Bei Qt/Embedded handelt es sich um eine Entwicklung der norwegischen Firma Trolltech, die mit der bekannten Qt-Library die Grundlage für den KDE-Desktop und die zugehörigen Applikationen geschaffen hat. Qt wurde aber nicht nur einfach für die verschiedenen Prozessorarchitekturen der PDAs (zum Beispiel StrongARM oder MIPS) kompiliert, vielmehr hat man sich in Norwegen einige Gedanken darüber gemacht, wie bei weitgehender Kompatibilität ein Optimum an Leistung bei einem Minimum an verwendeten Ressourcen bei einem Embedded System zu erreichen ist.

Architektur

Im Gegensatz zum großen Qt, das auf vielen X11-Libraries basiert, hat Qt/Embedded reichlich abgespeckt. Die Abhängigkeit von X11 und der Xlib bedingt nämlich einen erheblich gesteigerten Speicherbedarf -- und Speicher ist auf PDAs meist recht knapp. Deshalb setzt Qt/Embedded direkt auf dem seit langem in Linux vorhandenen Framebuffer-Device auf, es hat also direkten Zugriff auf den Bildspeicher.

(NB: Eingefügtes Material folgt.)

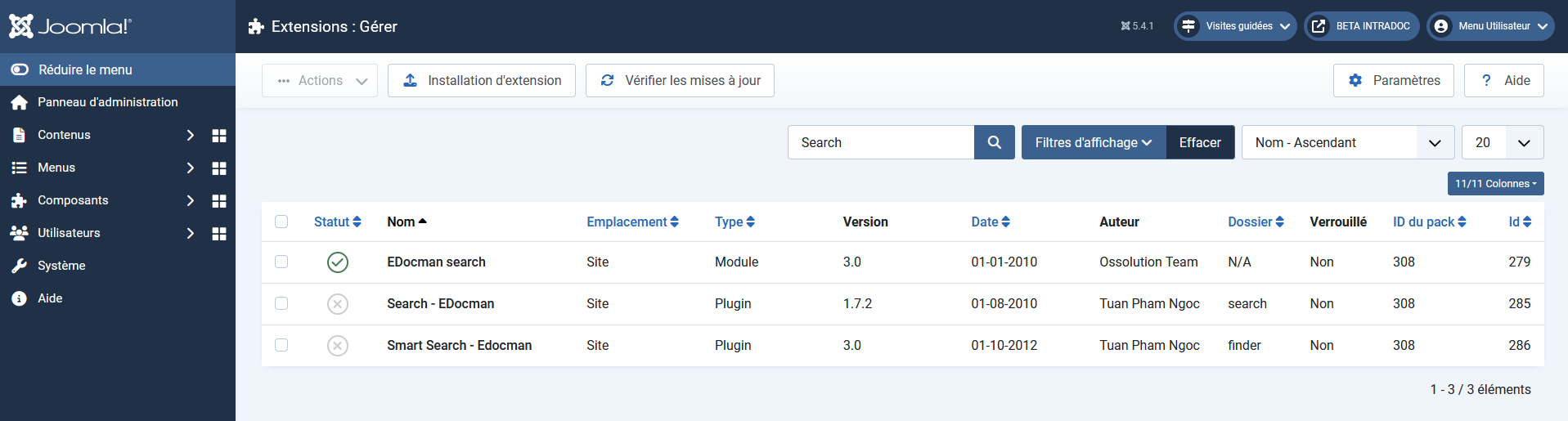Open the Nom - Ascendant sort dropdown
This screenshot has width=1568, height=421.
(x=1347, y=142)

Die Größe des so gesparten Speicherplatzes ist schon beachtlich -- je nach Prozessorarchitektur sind es 2 bis 4 MByte. Zudem bietet Qt/Embedded die Möglichkeit, nicht benötigte Bestandteile der Library zur Compile-Zeit wegzulassen -- damit kommt eine minimale Qt/Embedded-Library auf einer Größe von etwa 0,6 MByte. Im Schnitt ist mit einem Speicherbedarf von 2 bis 3 MByte für die normalerweise verwendeten Features zu rechnen.

Der Verzicht auf X11 bedeutet aber auch, dass sich Qt/Embedded um Dinge wie Window-Management selbst kümmern muss. Da ein eigener Server-Prozess zur Verwaltung von Fenstern und Grafik in den Augen der Trolltech-Entwickler zu aufwändig ist, kann vielmehr jede Applikation durch Aufruf mit dem Kommandozeilenparameter -qws als Server fungieren. Es dürfen nur nicht zwei Applikationen gleichzeitig Server sein, sonst kommt es zu Problemen mit dem Framebuffer-Zugriff -- wie entsprechende Experimente für diesen Bericht bewiesen.